Build a DVR for AI Agents: Episode Replay UI That Actually Works
Your AI agent made 47 LLM calls, spent $3.20 on tokens, and still couldn't book a restaurant reservation — but you have no idea which call broke the logic chain.
The Problem: AI Agent Debugging is Still Cave Painting
Here's what happens when your CrewAI agents go sideways at 2 AM:
You get a stack trace that ends with openai.BadRequestError and a chat log that looks like this:
Agent: I need to book a table
LLM: I'll help you book a table
Agent: Great, book it for 2 people
LLM: I don't have access to restaurant booking
Agent: But you just said you'd help
LLM: I apologize for the confusion
Agent: *spends $2.80 in circles*
The current debugging experience is archaeological.
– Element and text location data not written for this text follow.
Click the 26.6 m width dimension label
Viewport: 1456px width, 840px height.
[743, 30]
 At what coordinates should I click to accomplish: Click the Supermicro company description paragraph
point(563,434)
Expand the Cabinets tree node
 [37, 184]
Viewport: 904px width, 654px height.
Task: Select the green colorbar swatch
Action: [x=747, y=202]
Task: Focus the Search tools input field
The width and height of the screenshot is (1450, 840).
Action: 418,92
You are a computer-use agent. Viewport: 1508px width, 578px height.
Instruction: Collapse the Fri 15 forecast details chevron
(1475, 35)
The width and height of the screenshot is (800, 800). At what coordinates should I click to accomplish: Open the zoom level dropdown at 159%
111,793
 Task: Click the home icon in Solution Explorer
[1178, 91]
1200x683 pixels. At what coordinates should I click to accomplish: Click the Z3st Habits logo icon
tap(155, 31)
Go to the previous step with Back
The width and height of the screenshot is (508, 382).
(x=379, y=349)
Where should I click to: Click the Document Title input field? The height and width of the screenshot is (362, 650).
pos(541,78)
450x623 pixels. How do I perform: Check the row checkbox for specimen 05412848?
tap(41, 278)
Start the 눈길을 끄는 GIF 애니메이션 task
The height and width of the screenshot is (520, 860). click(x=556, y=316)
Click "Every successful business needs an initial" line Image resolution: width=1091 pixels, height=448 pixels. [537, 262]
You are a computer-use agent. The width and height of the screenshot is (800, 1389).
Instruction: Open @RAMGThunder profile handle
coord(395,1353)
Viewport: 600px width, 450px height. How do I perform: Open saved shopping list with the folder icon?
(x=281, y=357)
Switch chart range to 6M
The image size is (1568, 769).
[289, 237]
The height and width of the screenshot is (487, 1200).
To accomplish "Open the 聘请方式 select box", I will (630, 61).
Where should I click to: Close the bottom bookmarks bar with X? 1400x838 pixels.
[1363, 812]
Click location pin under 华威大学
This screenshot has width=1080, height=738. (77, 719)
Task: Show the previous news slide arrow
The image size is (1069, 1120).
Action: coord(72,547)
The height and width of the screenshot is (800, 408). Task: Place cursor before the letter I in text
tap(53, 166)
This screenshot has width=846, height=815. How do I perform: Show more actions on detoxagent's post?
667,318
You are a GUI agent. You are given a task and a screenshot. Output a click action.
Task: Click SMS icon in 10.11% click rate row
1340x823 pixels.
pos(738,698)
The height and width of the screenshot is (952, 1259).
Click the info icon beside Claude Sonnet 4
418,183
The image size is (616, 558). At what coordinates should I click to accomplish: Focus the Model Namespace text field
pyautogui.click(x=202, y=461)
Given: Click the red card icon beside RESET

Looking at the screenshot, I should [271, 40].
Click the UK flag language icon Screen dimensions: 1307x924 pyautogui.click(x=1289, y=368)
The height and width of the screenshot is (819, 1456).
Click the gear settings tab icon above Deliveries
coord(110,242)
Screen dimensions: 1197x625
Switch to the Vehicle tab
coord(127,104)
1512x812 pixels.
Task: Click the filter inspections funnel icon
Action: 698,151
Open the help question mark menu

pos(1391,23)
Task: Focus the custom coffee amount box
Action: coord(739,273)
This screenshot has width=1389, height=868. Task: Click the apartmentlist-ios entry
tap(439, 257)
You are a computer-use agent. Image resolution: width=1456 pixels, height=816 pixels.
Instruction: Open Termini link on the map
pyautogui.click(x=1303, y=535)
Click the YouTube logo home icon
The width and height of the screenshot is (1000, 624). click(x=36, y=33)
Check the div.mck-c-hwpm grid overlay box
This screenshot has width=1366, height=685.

You dig through logs, grep for error patterns, and try to reverse-engineer what your agent was "thinking" at step 23 of a 47-step conversation. It's like debugging a distributed system where every node has amnesia.
What you need is a DVR for AI agents. Something that records every decision, lets you scrub through the timeline, and replay exactly what happened at each step. Not just the final output — the entire cognitive workflow.
Architecture: Agent DVR with Timeline Scrubbing
Here's how we build a proper episode replay system:
graph TB
subgraph "AI Agent Runtime"
A[CrewAI Agent] --> B[LangChain Tools]
B --> C[OpenAI API]
C --> D[Tool Results]
D --> A
end
subgraph "Airblackbox Recording Layer"
E[Gateway Proxy] --> F[Episode Recorder]
F --> G[Timeline Store]
G --> H[Event Index]
end
subgraph "DVR Interface"
I[Timeline Scrubber] --> J[Step Inspector]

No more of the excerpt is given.